Part 1 was released in December 2014 and Part 2 in December 2015. And between these releases she’ll be seen playing the lead in two further independent movies — Creedmoria, a comedy, and The Paper Store, a revenge drama — both shot in and around New York.

The unknown Aussie newcomer will definitely have arrived.

While her red hair, blue eyes and elfin features ensured that Stef would be remembered by casting directors, her ‘overnight success’ had been carefully planned and driven by dedicated training and hard work.

Always mad-keen on acting, the Canberra Girls Grammar School student was driven by her mother to weekly acting classes in Sydney.

In 2005 she enrolled on the one-year Showreel Course at Screenwise Film and TV School, a boutique Sydney acting school offering specialist, career-focussed courses in performing for screens big and little.

Screenwise CEO and Principal Denise Roberts remembers the young Stef well. “She had the unique ability to back up her acting skills with confidence and passion while under pressure,” she says.

“There’s a lot of pressure when you’re young and you have to perform in front of the big guns.”
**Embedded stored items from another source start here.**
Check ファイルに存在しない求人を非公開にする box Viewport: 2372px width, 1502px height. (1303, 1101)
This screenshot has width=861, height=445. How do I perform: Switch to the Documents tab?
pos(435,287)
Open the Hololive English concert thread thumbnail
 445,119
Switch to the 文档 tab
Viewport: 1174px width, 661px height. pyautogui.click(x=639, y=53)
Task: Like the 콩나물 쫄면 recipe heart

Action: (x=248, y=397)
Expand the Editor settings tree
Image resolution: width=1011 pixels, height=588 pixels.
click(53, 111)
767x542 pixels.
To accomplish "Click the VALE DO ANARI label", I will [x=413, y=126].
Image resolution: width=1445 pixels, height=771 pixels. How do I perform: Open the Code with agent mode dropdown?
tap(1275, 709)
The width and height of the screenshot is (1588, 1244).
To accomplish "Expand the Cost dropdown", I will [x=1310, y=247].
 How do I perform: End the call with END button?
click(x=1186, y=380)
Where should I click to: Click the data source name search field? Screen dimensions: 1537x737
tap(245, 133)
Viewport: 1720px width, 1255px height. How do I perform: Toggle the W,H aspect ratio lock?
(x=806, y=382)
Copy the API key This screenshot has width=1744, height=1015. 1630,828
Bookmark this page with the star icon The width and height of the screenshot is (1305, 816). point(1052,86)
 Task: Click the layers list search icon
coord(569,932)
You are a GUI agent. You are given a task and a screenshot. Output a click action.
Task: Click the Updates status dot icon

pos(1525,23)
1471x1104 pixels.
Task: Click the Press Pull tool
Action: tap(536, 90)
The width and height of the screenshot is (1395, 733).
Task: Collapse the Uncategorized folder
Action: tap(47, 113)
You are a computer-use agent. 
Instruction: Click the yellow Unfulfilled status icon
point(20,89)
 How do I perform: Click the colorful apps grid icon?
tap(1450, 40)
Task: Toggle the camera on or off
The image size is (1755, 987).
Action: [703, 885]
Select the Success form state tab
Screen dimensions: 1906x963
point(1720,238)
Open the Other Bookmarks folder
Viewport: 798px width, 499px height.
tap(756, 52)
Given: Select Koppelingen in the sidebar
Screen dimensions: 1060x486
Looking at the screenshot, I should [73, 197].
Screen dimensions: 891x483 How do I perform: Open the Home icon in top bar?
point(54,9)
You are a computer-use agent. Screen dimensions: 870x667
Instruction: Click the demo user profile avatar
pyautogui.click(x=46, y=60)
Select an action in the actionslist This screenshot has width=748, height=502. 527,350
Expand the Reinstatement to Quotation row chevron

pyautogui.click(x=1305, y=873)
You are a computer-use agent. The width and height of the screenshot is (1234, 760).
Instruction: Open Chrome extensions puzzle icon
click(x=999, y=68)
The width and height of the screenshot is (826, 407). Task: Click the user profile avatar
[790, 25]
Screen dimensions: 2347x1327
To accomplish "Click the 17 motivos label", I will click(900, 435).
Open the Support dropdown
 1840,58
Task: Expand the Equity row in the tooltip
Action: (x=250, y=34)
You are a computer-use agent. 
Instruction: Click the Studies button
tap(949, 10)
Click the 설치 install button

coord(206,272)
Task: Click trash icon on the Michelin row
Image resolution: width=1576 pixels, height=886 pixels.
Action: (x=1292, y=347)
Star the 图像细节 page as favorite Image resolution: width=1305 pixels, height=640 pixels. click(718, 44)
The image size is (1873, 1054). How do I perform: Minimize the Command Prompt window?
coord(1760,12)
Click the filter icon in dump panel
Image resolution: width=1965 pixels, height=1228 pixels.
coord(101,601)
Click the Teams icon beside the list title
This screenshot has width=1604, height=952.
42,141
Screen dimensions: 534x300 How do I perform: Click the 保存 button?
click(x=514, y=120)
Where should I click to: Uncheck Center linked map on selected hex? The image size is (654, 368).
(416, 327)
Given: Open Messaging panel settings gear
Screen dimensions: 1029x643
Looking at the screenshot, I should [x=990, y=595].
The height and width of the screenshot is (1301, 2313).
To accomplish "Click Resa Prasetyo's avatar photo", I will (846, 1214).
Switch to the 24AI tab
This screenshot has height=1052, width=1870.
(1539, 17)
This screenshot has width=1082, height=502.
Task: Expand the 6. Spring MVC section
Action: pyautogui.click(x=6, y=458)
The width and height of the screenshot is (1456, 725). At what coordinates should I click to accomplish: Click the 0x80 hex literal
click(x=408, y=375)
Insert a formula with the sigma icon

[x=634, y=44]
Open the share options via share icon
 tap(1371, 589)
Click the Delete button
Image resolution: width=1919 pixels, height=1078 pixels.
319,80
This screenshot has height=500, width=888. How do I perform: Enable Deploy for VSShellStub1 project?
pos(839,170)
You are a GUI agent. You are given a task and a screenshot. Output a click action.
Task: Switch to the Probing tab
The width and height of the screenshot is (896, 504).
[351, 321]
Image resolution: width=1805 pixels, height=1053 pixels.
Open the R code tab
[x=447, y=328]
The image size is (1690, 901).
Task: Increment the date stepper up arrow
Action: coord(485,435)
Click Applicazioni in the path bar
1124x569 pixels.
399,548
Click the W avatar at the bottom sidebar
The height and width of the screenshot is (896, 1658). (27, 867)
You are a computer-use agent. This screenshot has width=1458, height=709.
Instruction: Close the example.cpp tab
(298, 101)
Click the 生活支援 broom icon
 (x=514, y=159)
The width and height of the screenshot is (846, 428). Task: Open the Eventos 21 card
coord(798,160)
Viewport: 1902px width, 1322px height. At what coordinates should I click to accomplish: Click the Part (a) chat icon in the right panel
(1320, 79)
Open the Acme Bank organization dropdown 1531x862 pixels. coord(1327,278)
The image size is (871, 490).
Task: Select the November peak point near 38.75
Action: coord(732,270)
After her time with Screenwise, ever-focussed Stef attended professional workshops with AIPA, the Australian Institute for Performing Arts.

In 2009 this led to her winning the prestigious Blair Milan Memorial Scholarship, which assists actors to live and train for a year in America.

Now firmly based in Los Angeles, Stef did the rounds of auditions and try-outs. Small roles lead to a brief appearance in The Hunger Games: Catching Fire (2013). In the next two Hunger Games movies she’ll be playing one of the leads.

On receiving the big news, Stef contacted Screenwise with a note of encouragement to help inspire fellow students at the school:

“I hope this just inspires everyone at Screenwise not to give up on their dreams!!! Tell them to hang in there!!... Life changed forever.